◆ **Task requirements**
Return the data word for word. Pictures are to be omitted.

[Opening Data extract section]

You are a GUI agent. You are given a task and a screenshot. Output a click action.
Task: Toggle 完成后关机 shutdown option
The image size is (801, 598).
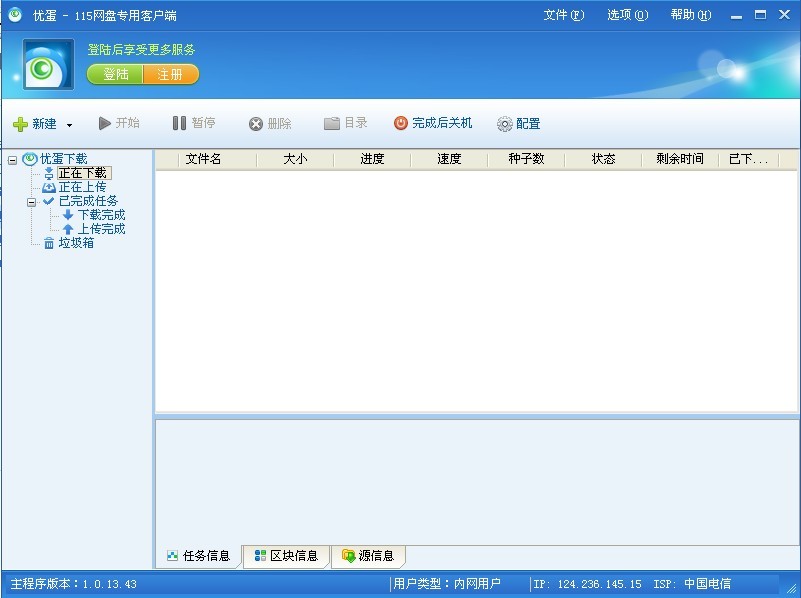[401, 123]
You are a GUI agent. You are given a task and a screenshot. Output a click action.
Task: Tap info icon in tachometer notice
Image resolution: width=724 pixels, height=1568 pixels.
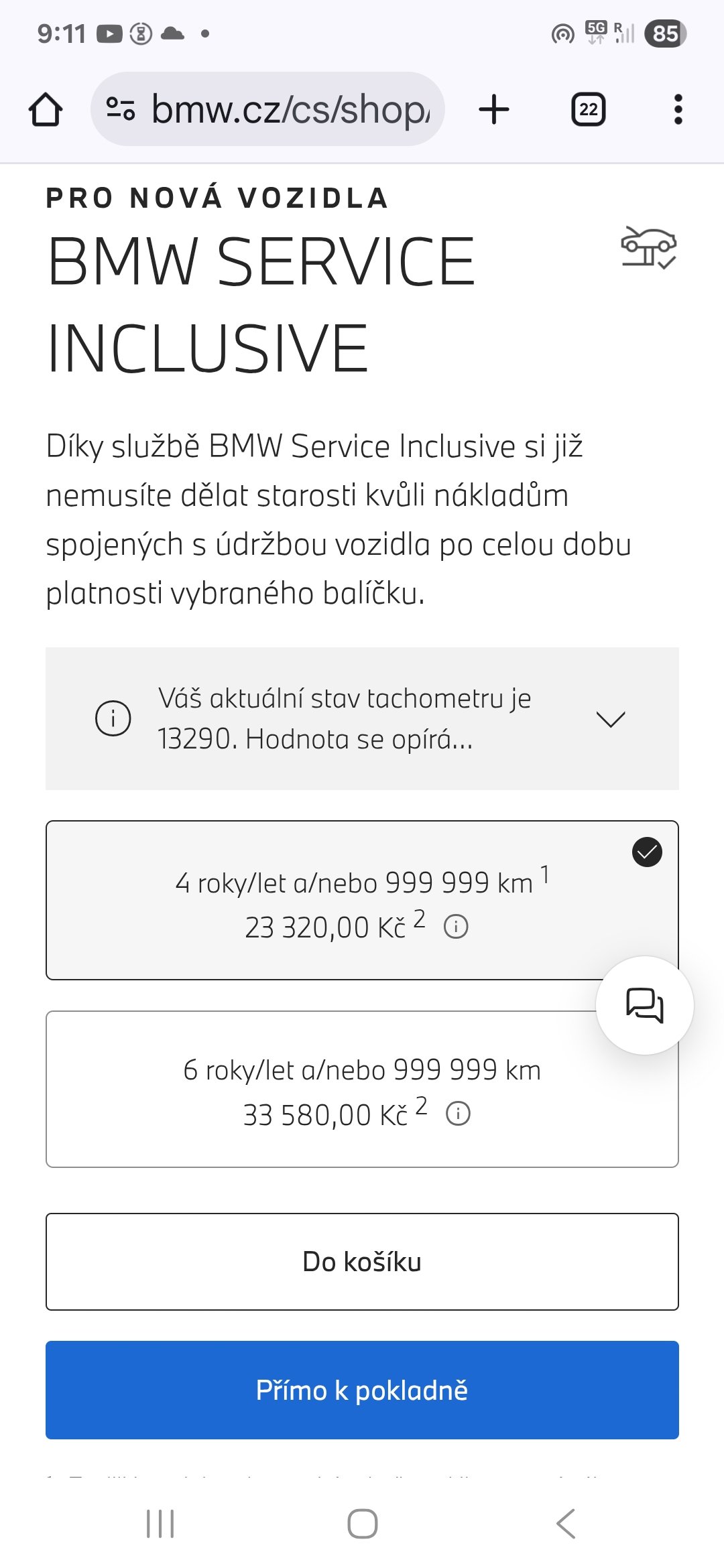[x=113, y=718]
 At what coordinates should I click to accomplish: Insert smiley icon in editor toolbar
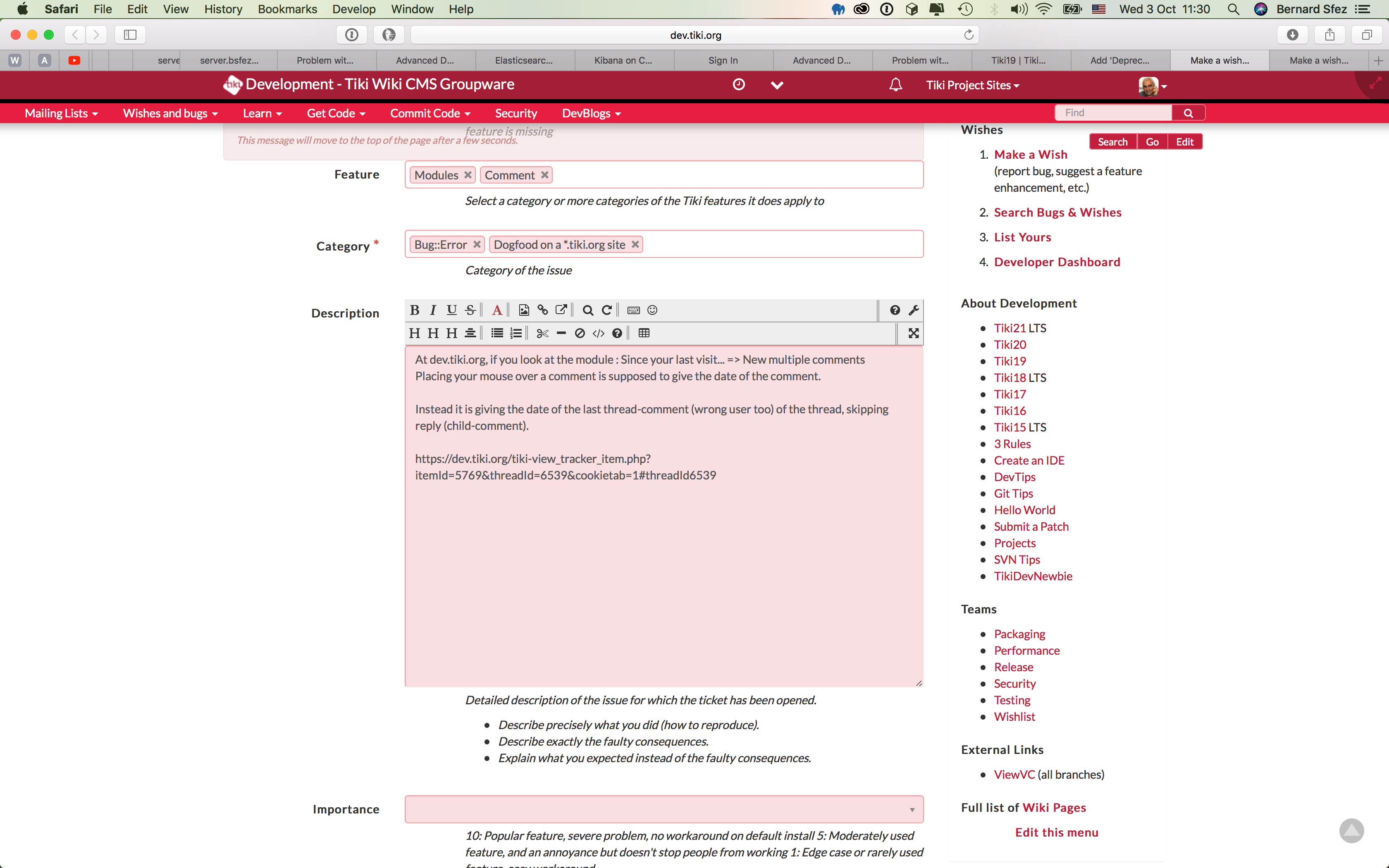pos(652,310)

[Closing Data extract section]

◆ **Answer for the task**
You are a GUI agent. You are given a task and a screenshot. Output a click action.
Task: Toggle 完成后关机 shutdown option
The image size is (801, 598).
[401, 123]
You are a GUI agent. You are given a task and a screenshot. Output a click action.
Task: Tap info icon in tachometer notice
Image resolution: width=724 pixels, height=1568 pixels.
[x=113, y=718]
 At what coordinates should I click to accomplish: Insert smiley icon in editor toolbar
pos(652,310)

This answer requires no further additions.